Em alguns lugares da região de Campinas, a 90 quilômetros de São Paulo, onde Papai Noel nunca aparece, o bom velhinho tem uma substituta à altura. O trabalho da doce Mamãe Noel Terezinha Nogueira de Moraes, de 68 anos, começa no início do mês de dezembro e termina só no Dia de Natal. Este ano, ela distribuiu, até hoje, cerca de 5,5 mil presentes a crianças carentes de várias cidades.Terezinha visitou favelas, hospitais, creches, orfanatos e outros lugares em que meninos e meninas dependem exclusivamente da solidariedade de pessoas de bom coração. A maior parte dos presentes, a Mamãe Noel compra com dinheiro do seu próprio bolso. Mas também recebe doações. Segundo ela, as comunidades mais pobres são as mais generosas."Este ano recebi uma doação de brinquedos de um senhor rico e tive que devolver tudo. Ele só me deu lixo do lixo.

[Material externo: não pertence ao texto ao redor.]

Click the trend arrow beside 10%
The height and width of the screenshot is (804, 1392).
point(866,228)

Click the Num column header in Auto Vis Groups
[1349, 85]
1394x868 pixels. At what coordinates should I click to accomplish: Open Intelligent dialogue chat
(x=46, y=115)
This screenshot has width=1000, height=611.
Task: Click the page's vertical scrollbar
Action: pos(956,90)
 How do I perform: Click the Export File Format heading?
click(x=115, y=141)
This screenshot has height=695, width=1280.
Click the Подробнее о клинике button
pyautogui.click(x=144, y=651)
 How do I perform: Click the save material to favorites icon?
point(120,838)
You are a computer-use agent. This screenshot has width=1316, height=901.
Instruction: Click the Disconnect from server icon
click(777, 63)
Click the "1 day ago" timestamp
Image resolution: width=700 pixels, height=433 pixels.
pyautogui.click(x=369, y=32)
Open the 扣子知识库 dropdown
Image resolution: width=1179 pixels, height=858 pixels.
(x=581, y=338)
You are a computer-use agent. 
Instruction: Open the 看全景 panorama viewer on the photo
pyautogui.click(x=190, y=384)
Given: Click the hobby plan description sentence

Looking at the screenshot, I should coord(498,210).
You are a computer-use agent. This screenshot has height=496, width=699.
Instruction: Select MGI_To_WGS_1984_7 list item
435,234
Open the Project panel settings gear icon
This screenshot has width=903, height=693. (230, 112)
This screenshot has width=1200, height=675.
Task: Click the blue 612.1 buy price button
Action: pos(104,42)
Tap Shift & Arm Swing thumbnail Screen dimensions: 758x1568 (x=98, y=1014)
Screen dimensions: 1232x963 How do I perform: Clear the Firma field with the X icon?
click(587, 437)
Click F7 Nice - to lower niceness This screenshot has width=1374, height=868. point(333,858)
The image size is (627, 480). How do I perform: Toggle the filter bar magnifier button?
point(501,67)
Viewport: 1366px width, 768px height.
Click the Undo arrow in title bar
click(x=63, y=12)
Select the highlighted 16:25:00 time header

Já da comunidade da Vila União, de classe média baixa, recebi uma bonita doação de brinquedos de R$ 1,99, todos embalados", comentou. Para Terezinha, doar é o mesmo que receber.A corretora de imóveis faz trabalhos voluntários há 42 anos. Começou ajudando, de Campinas, vítimas de um incêndio em Niterói. Colheu doações e encaminhou pela Polícia Rodoviária de Campinas. Não parou mais. Recebe pedidos que vão de caronas a hospital ou remédios que precisam ser comprados a ajuda para custear enterros. Com auxílio de outros voluntários e bons contatos, consegue atender a todos."Ter verbas para fazer trabalho voluntário é fácil. Quero ver as pessoas abrirem mão de algum conforto e se proporem a repartir com os menos favorecidos", desafiou a Mamãe Noel. Ela contou que faz trabalho voluntário o ano todo. "Toda vez que ajudo alguém, é Dia de Natal", afirmou.